§ **Objective A**:
Summarize the passage about Perusat and the Chinacomm Cayman stake in two sentences.
§ **Objective B**:
Carry on the passage about Perusat and the Chinacomm Cayman stake from the point where it stops.

§ **Text excerpt**:
Through our subsidiary, Perusat S.A. (“Perusat””), a Peruvian company that holds a license to build a 2.5 GHZ wireless broadband telecommunications network in seven cities throughout Peru, we are also in the process of deploying such a network.  Thus far, we have designed the network, have selected the equipment and software necessary for the network, and have reached an agreement with ZTE Corporation, Peru, to supply all of the equipment and services necessary to install the equipment and operate the network.
 
We contracted to acquire a 49% equity interest in ChinaComm Limited, a Cayman Island corporation (“Chinacomm Cayman”) for $196 million, of which we paid $5 million.  When we were unable to complete the purchase, Trussnet Capital Partners (HK), Ltd. (“TCP”) acquired a 49% equity interest in Chinacomm Cayman and, on March 9, 2009, sold the equity interest to us under an Asset Purchase Agreement and a $191 million non-recourse promissory note from TCP (“TCP Note”).  We pledged the equity interest back to TCP as security for repayment of the TCP Note.  We are entitled to a pro-rata release of the pledged collateral, as we reduce the principle balance of the TCP Note through repayment.  Our acquisition is characterized for accounting purposes as an option to acquire up to 49% equity interest in Chinacomm Cayman, because our TCP Note is non-recourse, except as to the pledged collateral.

§ **Available data**:
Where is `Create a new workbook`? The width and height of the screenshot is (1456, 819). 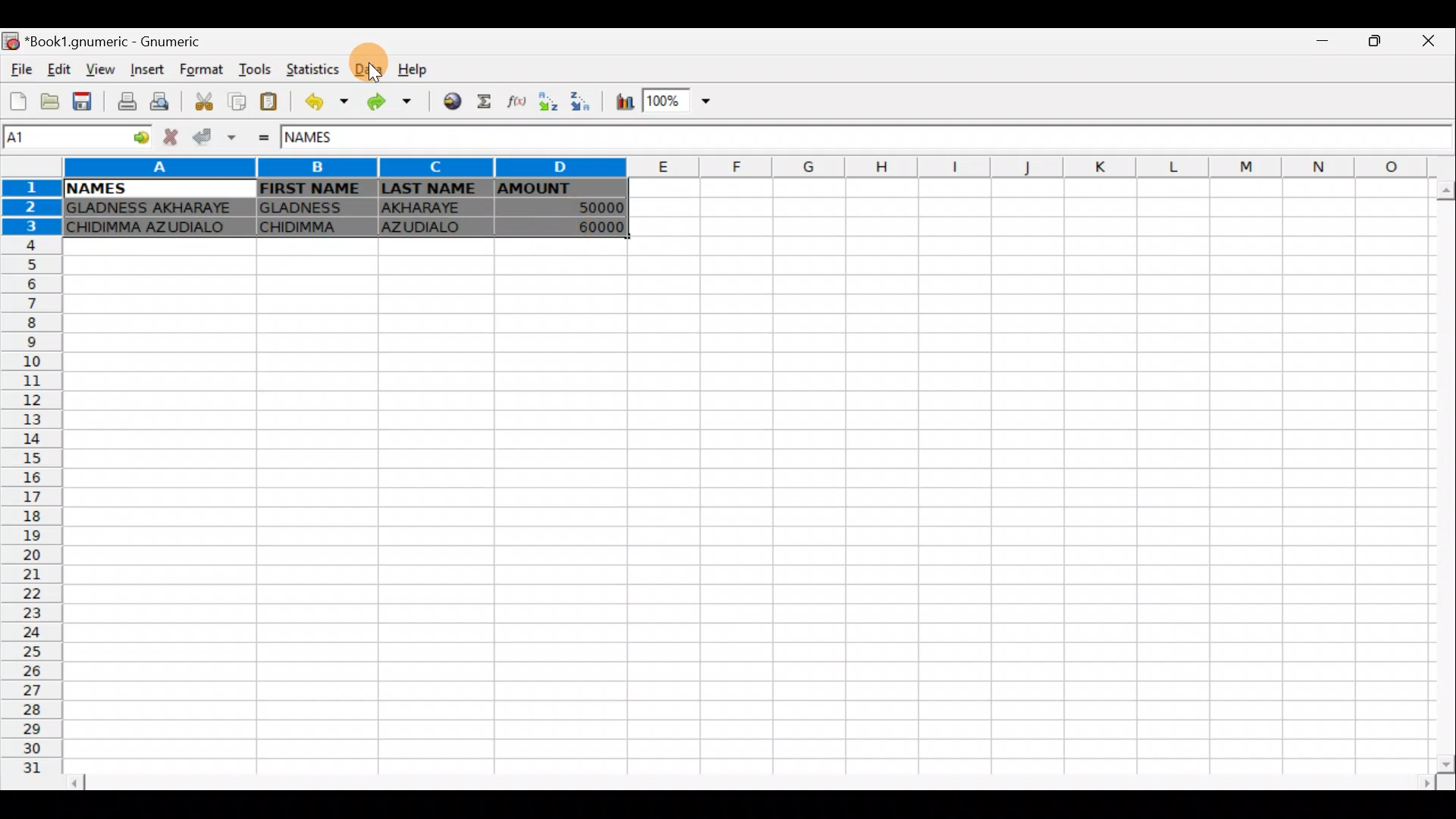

§ **Written answer A**:
Through its Peruvian subsidiary Perusat S.A., which holds a license for a 2.5 GHz wireless broadband network in seven Peruvian cities, the company has designed the network, selected its equipment and software, and agreed with ZTE Corporation, Peru, to supply the equipment and the services needed to install it and operate the network. After it could not complete its own $196 million purchase of a 49% equity interest in Chinacomm Cayman, the company acquired that interest from TCP on March 9, 2009, with a $191 million non-recourse promissory note secured by the interest itself, so the deal is treated for accounting purposes as an option to acquire up to 49% of Chinacomm Cayman.

§ **Written answer B**:
  
Pursuant to an Exclusive Technical and Management Consulting Services Agreement dated May 23, 2008, Yunji Communications Technology (China) Co., Ltd. (“Yunji”), a PRC wholly-owned foreign enterprise of a subsidiary of Chinacomm Cayman, will operate and service the Chinacomm Network, in exchange for a portion of the revenue generated by Chinacomm from the Chinacomm Network.  The Company will form, as a wholly owned subsidiary, Trussnet Gulfstream (Dalian) Co. Ltd. (“Trussnet Dalian”), a wholly owned foreign enterprise, to contract with Yunji pursuant to which it will lease to Yunji equipment required in the deployment of the Chinacomm Network (“Equipment”) and provide technical and management services to Yunji for the procurement, installation and optimization of the Equipment.  These agreements will become effective when we have paid in the minimum amount required under Chinese law to capitalize Yunji and Trussnet Dalian.   

Currently, a significant portion of our business is conducted in the PRC and relates to the build-out of the Chinacomm Network.  We are dependent upon Chinacomm's ability to maintain the necessary licenses for the operation of the Chinacomm Network.  As the Chinacomm Network becomes operable, we will be dependent upon Yunji's ability to attract and retain subscribers on behalf of Chinacomm.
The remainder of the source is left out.